However, keep in mind three things:  

First, this also includes the +/- differentiator so when talking about an average coffee (score "2”) we are also able to differentiate it from both low average and high average (2- and 2+). Second, this scoring is across 4 dimensions (acidity, body, flavor and defects) so, if we want more complexity and depth, the data is available to us. Third and last, this is a system for scoring commercial coffees rather than specialty coffees, so adding additional scales, dimensions and complexity is excessive and unnecessary. 


[Enjoying this blog? Start a free trial and access our in-depth Coffee Research and analysis.]


One final benefit of learning from this system is that it does translate well into other systems. If a cupper trained on the 3 scale system above needs to then use an SCA form with a 6-10 scale, they can quickly identify which mental bucket the coffee fits into on a 3 scale and then calibrate with others to find where those mental references fit into the 6-10 scale. 

 

Tracking and Trading Coffee 

Once your coffees have been scored on paper, you should enter the scores into a spreadsheet, database or your enterprise software to associate with the representative samples. If you want to keep it simple, you can create an online form or app to record the scores directly. 



Download a free copy of our cupping form, here:


It is essential to incorporate all of the notes and data into the spreadsheet or database, because this will provide you insight into trends, averages and history for different coffees.  

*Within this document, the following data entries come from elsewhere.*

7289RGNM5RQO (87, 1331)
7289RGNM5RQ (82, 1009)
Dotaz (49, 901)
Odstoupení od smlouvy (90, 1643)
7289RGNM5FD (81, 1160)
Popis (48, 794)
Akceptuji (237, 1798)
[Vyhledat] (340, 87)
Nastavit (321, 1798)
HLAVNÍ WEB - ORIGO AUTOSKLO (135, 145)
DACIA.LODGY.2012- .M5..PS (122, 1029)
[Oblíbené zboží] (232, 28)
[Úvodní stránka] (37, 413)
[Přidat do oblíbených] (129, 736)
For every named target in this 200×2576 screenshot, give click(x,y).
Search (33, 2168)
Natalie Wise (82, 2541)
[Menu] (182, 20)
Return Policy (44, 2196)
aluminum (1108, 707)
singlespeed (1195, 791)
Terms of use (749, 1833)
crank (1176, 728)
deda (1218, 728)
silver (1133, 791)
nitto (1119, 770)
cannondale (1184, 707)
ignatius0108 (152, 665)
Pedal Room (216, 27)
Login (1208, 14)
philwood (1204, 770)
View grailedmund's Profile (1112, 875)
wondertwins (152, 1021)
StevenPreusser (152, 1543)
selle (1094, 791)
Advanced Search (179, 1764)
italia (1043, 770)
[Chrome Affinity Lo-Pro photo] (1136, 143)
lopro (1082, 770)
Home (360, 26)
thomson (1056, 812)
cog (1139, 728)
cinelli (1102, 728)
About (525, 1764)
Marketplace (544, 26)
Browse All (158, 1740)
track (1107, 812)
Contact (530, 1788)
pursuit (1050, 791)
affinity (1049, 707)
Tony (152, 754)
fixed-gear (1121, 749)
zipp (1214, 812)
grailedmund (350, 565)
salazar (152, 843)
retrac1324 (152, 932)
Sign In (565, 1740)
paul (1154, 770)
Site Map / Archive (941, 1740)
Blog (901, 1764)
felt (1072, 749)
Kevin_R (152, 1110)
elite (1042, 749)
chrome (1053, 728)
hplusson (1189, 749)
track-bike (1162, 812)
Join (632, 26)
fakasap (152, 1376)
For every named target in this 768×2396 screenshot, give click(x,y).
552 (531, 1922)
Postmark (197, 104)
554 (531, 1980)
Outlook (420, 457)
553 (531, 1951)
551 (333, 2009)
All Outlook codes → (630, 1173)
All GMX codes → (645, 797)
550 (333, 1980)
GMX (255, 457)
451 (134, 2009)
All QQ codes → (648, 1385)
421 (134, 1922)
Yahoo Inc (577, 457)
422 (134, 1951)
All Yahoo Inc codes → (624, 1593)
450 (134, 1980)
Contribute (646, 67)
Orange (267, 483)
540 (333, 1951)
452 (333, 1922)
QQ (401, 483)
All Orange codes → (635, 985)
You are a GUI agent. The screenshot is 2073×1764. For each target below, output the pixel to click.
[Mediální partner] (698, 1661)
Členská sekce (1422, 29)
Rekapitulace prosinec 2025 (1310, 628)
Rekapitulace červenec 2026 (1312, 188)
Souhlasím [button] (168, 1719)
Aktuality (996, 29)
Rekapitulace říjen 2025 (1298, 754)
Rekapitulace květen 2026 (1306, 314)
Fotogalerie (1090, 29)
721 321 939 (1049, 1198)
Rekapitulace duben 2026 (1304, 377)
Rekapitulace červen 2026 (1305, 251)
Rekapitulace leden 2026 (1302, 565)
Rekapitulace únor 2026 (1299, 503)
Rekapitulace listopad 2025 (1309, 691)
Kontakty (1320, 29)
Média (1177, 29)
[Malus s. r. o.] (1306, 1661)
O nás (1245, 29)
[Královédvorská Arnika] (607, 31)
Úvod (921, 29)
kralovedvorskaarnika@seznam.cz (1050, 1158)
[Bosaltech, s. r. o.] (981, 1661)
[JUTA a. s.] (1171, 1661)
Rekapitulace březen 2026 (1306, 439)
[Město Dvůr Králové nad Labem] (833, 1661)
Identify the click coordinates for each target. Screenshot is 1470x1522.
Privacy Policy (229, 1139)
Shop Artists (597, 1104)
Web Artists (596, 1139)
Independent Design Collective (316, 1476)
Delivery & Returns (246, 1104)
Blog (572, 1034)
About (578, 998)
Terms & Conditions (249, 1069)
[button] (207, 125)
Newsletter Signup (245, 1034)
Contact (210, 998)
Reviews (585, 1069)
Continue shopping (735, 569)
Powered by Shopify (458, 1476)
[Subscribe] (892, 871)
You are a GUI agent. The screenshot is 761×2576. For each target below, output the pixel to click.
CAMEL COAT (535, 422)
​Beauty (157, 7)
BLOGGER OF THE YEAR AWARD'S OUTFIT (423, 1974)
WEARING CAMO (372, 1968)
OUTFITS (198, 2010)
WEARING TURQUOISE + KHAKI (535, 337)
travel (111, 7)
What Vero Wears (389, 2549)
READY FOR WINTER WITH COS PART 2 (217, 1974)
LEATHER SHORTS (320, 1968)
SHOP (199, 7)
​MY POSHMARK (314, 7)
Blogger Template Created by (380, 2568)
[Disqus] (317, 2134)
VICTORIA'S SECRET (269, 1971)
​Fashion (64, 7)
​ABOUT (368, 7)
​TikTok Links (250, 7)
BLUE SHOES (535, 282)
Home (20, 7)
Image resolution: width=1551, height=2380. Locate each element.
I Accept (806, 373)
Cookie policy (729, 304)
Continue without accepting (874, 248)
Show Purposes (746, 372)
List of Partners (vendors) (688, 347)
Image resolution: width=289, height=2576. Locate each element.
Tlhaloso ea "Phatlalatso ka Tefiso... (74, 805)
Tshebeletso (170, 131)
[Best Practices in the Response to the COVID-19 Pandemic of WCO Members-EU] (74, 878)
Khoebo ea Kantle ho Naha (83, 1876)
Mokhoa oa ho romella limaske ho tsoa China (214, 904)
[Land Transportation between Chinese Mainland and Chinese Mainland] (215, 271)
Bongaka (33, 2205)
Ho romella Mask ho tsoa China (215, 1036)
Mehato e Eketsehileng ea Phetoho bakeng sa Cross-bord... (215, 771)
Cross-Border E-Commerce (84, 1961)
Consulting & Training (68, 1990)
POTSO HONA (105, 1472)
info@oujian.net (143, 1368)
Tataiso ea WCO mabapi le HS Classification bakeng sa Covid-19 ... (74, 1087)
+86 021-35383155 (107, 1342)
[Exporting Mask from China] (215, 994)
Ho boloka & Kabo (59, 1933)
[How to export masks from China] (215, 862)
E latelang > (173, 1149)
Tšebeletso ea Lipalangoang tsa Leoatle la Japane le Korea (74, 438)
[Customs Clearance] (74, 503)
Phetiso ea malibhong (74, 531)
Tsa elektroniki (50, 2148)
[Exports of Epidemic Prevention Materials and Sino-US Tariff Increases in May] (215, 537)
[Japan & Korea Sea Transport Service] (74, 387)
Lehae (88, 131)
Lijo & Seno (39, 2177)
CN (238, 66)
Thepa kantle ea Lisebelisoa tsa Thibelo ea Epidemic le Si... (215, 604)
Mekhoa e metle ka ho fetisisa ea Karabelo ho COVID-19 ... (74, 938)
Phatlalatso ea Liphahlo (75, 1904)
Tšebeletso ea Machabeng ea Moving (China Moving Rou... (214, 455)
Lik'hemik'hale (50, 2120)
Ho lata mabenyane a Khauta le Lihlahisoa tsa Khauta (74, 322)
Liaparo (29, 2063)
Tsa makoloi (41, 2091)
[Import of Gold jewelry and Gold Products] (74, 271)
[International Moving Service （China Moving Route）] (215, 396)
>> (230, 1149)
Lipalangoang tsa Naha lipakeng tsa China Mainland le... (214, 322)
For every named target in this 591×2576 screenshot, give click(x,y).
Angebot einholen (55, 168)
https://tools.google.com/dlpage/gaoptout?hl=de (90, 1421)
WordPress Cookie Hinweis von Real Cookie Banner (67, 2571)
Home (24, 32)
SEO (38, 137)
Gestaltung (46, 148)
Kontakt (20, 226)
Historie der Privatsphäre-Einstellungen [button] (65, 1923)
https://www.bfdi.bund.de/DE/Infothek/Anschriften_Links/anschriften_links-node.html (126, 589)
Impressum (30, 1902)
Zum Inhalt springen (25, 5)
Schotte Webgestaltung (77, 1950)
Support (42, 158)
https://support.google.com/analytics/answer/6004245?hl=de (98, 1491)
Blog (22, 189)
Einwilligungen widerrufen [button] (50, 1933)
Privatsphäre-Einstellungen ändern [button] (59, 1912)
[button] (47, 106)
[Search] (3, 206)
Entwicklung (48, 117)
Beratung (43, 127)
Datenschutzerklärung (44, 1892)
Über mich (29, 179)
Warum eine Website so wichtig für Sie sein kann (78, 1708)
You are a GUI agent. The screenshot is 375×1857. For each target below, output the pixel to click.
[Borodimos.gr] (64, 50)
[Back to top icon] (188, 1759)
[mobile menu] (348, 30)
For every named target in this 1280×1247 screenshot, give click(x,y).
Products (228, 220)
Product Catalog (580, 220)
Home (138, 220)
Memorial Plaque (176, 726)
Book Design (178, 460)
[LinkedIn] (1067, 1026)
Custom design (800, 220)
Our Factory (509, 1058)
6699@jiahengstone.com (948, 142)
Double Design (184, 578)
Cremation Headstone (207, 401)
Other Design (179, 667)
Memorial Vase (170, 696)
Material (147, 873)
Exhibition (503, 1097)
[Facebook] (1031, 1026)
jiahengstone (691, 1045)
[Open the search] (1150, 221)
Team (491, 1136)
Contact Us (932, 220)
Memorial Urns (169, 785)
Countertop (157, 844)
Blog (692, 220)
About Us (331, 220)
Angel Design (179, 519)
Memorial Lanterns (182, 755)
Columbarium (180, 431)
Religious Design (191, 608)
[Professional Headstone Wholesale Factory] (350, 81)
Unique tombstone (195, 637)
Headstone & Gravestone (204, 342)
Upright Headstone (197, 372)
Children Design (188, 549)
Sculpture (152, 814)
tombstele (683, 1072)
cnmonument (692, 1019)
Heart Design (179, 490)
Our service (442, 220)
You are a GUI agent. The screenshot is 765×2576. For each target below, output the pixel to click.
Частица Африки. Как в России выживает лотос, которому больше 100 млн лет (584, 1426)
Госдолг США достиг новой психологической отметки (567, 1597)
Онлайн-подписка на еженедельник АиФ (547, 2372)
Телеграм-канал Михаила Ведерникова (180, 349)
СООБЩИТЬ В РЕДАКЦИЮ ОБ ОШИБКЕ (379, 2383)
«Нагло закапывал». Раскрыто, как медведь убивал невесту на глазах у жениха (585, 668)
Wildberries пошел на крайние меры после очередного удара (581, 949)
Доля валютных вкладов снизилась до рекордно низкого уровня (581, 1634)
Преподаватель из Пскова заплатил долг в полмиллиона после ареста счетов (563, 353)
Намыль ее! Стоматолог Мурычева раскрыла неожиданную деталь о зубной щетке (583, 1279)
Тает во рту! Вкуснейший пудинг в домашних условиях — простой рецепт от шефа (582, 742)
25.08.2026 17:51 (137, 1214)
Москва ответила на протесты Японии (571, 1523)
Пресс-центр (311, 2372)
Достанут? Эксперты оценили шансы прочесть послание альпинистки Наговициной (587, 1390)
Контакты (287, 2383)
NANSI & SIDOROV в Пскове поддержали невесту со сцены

Additionally, this will provide you with rich data to share with your clients or suppliers about what you need, what your experiences with specific coffees is and what you might have an offer. 


If a client is looking for a full-bodied coffee with medium acidity, you can easily go through your data base and filter for 3- body (and above) coffees with acidity between 2- and 2+. 


Similarly, if you are looking for a coffee with more acidity, you can reference a recent sample and say that you are looking for a coffee with more acidity than sample X or a similar acidity to sample Y. 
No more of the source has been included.